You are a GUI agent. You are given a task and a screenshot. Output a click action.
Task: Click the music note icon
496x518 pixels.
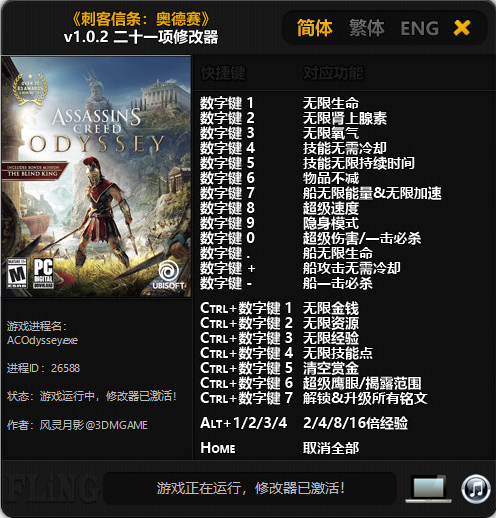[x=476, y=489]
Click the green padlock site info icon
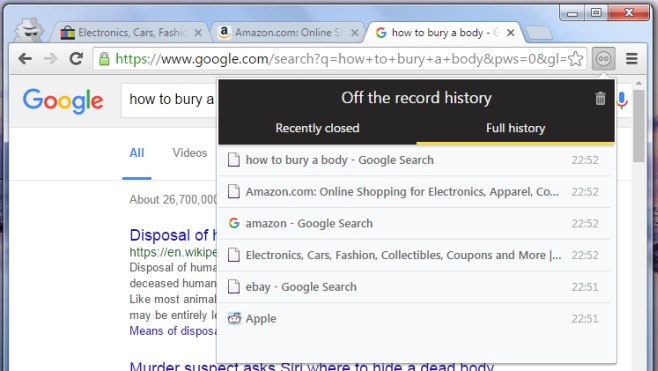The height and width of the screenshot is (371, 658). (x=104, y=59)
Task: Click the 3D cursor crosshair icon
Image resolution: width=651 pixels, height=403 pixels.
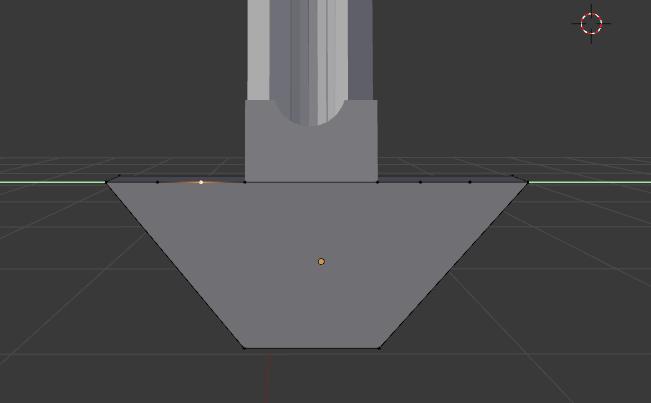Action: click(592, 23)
+ + + + + + +
## WORK REQUEST
Without any pictures, return the material above exactly.

## SOLUTION BELOW
You are a GUI agent. You are given a task and a screenshot. Output a click action.
Task: Click the music note icon
496x518 pixels.
[x=476, y=489]
Click the green padlock site info icon
The height and width of the screenshot is (371, 658). (x=104, y=59)
Task: Click the 3D cursor crosshair icon
Image resolution: width=651 pixels, height=403 pixels.
Action: click(592, 23)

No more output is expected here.